//(This is not particularly hard to undo and only borderline cross-cutting or strategic, so not clearly TechCom RfC material. But it does need some kind of high-level, participative decision-making process and I don't think we have any other, so I'm proposing it as a TechCom RfC for lack of better alternatives.)//
Practically all developers today have a Github account. Most developers who work a little but not much with MediaWiki (and that's a lot more people than who work a lot with MediaWiki) do not have a Wikimedia SUL account. It's not hard to set one up but even a little friction is friction. We should provide the option to log on mediawiki.org with your Github account.
* The primary objective is to improve recruitment of new developers; you need a wiki account to use Phabricator and report bugs, you need a wiki account to use the support desk, you need a wiki account to propose OAuth apps etc. Letting you use your exiting account which you probably use for everything else development-related is one less step. It also means we can connect Github accounts to wiki accounts, which can be used for a number of interesting things, especially once the linking of Wikimedia LDAP and SUL accounts happens (e.g. pulling Github pull requests into Gerrit while preserving authorship info).

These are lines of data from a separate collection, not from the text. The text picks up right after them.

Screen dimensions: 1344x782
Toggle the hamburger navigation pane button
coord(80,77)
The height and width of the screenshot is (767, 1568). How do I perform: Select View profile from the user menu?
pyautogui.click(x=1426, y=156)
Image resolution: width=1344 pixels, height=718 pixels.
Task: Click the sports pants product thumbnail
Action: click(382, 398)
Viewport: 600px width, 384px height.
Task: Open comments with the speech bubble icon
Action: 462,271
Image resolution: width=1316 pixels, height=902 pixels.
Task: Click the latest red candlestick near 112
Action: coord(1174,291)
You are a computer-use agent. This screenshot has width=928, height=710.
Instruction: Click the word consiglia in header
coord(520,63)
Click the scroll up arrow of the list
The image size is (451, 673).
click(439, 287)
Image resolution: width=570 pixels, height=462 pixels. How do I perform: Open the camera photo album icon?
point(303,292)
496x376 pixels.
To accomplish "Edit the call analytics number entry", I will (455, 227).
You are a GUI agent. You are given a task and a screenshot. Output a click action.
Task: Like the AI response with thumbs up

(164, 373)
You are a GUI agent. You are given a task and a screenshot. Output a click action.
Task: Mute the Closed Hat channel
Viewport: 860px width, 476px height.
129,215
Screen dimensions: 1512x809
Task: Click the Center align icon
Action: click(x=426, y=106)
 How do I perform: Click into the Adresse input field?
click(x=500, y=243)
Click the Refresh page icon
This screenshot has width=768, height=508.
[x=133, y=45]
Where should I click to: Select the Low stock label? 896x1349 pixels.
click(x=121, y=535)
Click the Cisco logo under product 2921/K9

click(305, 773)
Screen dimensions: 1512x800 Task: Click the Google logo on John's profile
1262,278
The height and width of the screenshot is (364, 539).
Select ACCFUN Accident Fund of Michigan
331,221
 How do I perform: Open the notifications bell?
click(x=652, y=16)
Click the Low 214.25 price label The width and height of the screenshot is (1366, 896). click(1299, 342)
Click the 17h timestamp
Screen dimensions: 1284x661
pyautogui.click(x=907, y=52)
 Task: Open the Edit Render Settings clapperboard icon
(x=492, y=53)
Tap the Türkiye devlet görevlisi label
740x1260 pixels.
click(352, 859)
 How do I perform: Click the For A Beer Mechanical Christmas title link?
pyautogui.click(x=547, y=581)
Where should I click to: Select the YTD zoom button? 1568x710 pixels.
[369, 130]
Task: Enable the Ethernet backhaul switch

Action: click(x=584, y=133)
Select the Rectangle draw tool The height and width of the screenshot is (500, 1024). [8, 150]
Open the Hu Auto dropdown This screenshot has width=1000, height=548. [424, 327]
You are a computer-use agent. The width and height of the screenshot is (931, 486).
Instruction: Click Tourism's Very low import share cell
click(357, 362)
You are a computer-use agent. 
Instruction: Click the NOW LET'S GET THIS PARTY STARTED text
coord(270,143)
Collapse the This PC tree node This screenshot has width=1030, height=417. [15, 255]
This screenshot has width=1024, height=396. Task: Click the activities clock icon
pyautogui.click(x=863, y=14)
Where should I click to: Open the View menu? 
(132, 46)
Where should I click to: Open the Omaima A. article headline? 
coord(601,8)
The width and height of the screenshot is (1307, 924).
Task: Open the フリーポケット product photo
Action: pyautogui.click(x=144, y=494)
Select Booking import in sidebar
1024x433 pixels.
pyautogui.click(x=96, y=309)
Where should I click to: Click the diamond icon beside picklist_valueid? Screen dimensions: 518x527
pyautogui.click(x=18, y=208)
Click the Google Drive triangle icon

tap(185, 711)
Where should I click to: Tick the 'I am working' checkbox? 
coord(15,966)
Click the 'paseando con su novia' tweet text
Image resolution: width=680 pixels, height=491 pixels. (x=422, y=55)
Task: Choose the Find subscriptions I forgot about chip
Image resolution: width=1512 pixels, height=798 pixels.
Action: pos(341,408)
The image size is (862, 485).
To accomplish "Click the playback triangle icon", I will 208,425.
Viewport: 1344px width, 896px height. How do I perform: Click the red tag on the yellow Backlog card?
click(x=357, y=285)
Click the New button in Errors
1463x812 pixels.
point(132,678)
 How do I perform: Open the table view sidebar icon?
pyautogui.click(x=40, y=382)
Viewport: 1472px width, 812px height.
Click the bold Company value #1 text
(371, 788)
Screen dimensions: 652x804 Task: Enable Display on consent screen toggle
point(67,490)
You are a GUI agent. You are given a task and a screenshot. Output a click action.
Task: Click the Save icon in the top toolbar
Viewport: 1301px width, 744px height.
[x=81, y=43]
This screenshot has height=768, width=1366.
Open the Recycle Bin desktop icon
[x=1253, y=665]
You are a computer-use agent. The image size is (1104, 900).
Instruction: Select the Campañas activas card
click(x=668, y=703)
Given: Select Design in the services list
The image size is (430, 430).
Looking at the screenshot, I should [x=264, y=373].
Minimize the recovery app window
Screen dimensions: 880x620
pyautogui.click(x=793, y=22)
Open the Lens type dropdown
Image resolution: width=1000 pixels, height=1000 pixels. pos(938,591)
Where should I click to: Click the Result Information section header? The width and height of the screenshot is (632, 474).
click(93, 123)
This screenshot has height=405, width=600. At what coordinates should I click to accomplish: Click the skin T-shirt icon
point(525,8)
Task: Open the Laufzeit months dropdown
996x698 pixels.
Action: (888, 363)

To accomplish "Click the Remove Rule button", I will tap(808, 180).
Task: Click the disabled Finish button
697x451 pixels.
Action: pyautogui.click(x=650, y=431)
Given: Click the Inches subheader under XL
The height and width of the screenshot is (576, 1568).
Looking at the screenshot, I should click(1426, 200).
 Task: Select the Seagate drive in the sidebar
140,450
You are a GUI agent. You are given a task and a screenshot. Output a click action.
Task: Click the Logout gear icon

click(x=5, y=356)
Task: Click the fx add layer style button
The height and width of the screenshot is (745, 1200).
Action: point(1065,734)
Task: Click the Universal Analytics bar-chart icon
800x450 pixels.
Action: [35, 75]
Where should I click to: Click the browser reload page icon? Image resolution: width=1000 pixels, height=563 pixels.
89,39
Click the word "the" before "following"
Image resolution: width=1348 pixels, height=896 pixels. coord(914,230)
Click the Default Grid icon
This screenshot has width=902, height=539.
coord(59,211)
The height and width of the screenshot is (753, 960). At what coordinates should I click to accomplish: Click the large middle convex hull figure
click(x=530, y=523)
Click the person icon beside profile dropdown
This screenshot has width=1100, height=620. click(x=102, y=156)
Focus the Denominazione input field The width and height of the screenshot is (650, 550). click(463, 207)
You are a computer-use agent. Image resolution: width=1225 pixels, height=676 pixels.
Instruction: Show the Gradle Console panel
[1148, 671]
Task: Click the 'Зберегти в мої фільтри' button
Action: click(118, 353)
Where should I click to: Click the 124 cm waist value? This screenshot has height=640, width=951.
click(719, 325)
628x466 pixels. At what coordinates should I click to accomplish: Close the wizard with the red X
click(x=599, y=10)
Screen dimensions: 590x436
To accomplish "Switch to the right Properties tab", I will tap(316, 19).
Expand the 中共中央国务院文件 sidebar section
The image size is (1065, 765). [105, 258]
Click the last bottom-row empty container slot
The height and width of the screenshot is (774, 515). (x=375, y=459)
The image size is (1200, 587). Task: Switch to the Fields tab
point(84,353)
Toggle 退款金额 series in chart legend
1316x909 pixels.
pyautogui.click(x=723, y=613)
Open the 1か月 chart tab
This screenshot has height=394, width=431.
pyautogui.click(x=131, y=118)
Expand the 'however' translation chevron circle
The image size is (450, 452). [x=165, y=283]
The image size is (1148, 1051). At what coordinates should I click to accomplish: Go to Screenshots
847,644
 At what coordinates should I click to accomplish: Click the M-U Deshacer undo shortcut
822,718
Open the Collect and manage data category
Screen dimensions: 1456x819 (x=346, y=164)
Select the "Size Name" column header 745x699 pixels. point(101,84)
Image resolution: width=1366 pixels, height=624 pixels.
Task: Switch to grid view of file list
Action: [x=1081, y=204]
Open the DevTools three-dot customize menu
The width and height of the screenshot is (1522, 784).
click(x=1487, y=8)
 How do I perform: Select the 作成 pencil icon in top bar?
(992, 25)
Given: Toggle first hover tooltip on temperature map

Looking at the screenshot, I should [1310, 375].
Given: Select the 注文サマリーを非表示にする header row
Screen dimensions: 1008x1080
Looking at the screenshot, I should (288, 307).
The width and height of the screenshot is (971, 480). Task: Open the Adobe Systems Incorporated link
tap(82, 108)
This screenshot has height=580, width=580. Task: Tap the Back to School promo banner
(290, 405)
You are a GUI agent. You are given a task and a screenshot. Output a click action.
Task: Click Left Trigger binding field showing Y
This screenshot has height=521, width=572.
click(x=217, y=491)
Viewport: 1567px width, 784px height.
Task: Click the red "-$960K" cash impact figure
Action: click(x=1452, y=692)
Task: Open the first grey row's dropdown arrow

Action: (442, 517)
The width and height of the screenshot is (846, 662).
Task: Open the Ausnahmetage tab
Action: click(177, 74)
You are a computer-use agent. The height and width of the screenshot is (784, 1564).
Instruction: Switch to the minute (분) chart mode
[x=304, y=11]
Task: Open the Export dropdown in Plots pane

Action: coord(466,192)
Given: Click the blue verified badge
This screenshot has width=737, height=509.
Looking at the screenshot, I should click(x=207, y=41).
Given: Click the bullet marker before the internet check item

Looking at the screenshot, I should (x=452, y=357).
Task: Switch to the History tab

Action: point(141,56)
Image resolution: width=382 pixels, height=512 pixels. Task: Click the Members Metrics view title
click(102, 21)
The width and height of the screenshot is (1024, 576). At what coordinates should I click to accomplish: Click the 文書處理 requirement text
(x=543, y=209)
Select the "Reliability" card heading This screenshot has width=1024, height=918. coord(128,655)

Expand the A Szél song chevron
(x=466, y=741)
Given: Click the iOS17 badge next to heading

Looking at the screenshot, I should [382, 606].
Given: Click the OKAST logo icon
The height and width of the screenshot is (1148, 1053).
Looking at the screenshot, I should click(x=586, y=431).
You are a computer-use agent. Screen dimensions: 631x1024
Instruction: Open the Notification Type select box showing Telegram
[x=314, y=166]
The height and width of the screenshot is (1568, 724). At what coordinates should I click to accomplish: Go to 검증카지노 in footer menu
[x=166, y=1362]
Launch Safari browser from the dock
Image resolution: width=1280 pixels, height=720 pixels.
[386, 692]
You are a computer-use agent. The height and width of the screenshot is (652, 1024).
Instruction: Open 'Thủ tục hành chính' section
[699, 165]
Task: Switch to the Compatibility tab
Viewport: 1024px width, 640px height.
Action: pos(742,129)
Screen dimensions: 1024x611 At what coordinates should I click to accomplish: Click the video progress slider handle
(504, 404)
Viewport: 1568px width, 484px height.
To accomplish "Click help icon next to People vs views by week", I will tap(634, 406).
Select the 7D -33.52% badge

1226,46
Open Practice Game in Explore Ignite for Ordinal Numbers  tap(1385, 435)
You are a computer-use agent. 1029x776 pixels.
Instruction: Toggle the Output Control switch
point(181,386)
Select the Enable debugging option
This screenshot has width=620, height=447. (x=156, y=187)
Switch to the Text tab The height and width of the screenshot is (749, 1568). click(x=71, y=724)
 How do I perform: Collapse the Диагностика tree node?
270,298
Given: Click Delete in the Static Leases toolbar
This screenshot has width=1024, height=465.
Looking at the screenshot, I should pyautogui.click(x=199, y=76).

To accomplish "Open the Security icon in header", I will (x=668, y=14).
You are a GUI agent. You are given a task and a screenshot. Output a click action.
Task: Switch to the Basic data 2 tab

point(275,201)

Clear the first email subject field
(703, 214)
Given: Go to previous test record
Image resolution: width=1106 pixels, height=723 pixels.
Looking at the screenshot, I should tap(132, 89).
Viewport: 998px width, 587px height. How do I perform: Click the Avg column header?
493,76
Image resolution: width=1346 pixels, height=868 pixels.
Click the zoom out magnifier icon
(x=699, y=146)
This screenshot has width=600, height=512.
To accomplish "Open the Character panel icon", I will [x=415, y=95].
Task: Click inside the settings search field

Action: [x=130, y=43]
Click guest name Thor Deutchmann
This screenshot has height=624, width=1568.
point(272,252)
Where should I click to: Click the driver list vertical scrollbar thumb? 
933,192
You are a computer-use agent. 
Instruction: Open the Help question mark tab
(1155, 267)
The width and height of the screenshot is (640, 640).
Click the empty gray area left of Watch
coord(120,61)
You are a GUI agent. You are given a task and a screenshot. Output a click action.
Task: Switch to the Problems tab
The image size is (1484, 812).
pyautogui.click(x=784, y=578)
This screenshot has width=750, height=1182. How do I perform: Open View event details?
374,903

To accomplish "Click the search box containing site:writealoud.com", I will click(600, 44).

* The secondary objective is to have an active but not super high-profile (and consequently not high-risk) use case where we can evaluate external logins. External logins with some major identity provider such as Google are interesting for the other wikis [[https://www.mediawiki.org/wiki/User:Tgr_(WMF)/external_login|for a number of reasons]] and a key feature for third-party MediaWiki installations in a corporate environment; mediawiki.org seems like the ideal place to polish MediaWiki's external login provider support as its userbase is good at identifying and reporting workflow or usability imperfactions.
== Technical details
Since the [[https://www.mediawiki.org/wiki/Manual:SessionManager_and_AuthManager|AuthManager rewrite]], MediaWiki has first-class support for remote identity providers. They display a button on the login form, on clicking it you get redirected to the external site, on return you get logged into your linked wiki account; if you have a wiki account but it's not linked, you can do a normal password login and link it; if you don't have a wiki account at all, you get the option to create one that's immediately linked. (There are some UI and workflow bits related to this in AuthManager which are unfinished, but what needs to be done is well understood.) Multiple external accounts can be linked to the same wiki account. There is a special page for inspecting and removing links. If you have used external login to create your account, you can set up a password via the normal password change process.
Existing MediaWiki extensions providing Github authentication include [[https://www.mediawiki.org/wiki/Extension:OAuth2Github|OAuth2Github]] and [[https://www.mediawiki.org/wiki/Extension:OAuth2_Client|OAuth2 Client]], although both seem dated. Probably the easiest way is to clone [[https://www.mediawiki.org/wiki/Extension:GoogleLogin|GoogleLogin]], which is well-maintained and fully utilizes AuthManager, and only differs from Github auth in some implementation details of the OAuth process both sides use for authentication. Maybe even split GoogleLogin into generic (or generic OAuth-based) external login support layer and provider-specific layer.
== Security & privacy details
Security-wise the only effect is that one could steal a Wikimedia account by stealing the linked Github account, but Wikimedia accounts are probably a significantly easier target. Secondary authentication providers such as OATH (2FA) still get applied when you try to login with a Github account.
Recovering stolen accounts, lost 2FA etc. becomes slightly easier since there is another identity to go by.
Privacy-wise, when someone with no mediawiki.org account logs in / creates an account this way, Github could tie their Wikimedia identity to their Github identity, and an attacker who can monitor their web traffic could identify their Wikimedia account, in both cases based on account creation log timings that we make publicly available. mediawiki.org users are unlikely surveillance targets, but we should probably have some kind of warning or rethink how much information we publish in account creation logs.
== Resourcing
Given all the fear, uncertainty and doubt around external login, I'd like to get consensus on the basic idea before trying to get commitment from budget owners or committing volunteer time. I think the AuthManager side is a few weeks at most for someone familiar with the codebase, writing the extension is a similar amount of time, plus a long tail of potential usability improvements for which there is no time pressure.